Michela Launi (1990) vive a Milano. Lavora come psicologa ad orientamento psicoanalitico specializzata in percorsi clinici per adulti e giovani adulti nel suo studio privato in zona De Angeli. È co-fondatrice di Spazio Clinico Frua19, progetto nato nella primavera del 2020. Lavora al fianco di bambini e ragazzi affetti da diverse forme di disabilità come educatrice domiciliare e scolastica nelle scuole medie ed elementari milanesi.

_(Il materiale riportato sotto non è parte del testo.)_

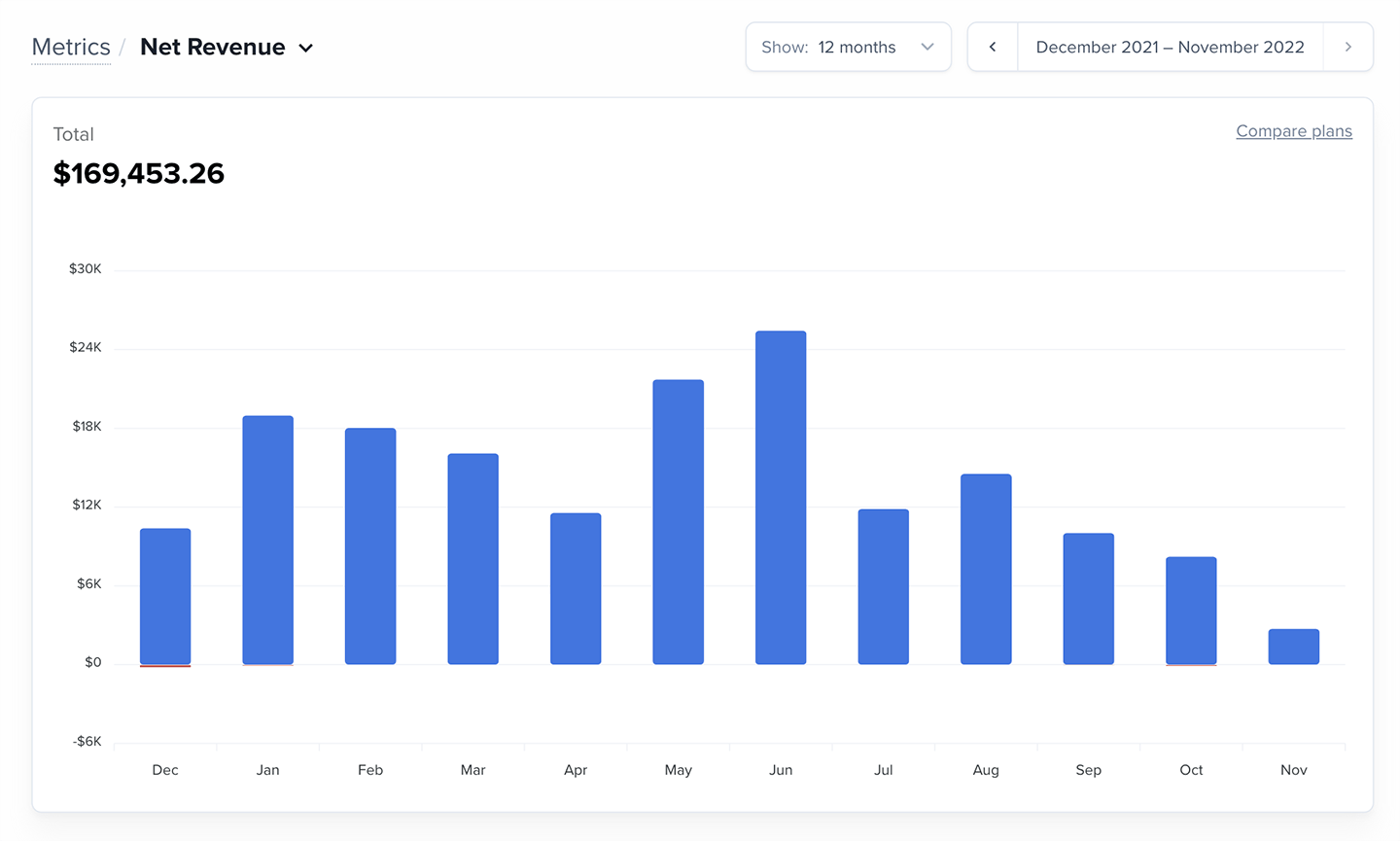
Task: Click the total amount $169,453.26
Action: click(x=138, y=173)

Gaia Gragnano (1990) vive a Milano. Lavora come psicologa in ospedale occupandosi di percorsi clinici rivolti a persone che ricevono una diagnosi di malattia degenerativa e ai loro familiari. Oltre all’attività di reparto riceve adolescenti e adulti nel suo studio privato in zona Niguarda. È co-fondatrice de Le Mangrovie. Amante delle arti, ha di recente iniziato ad inserire il disegno all’interno del suo percorso professionale.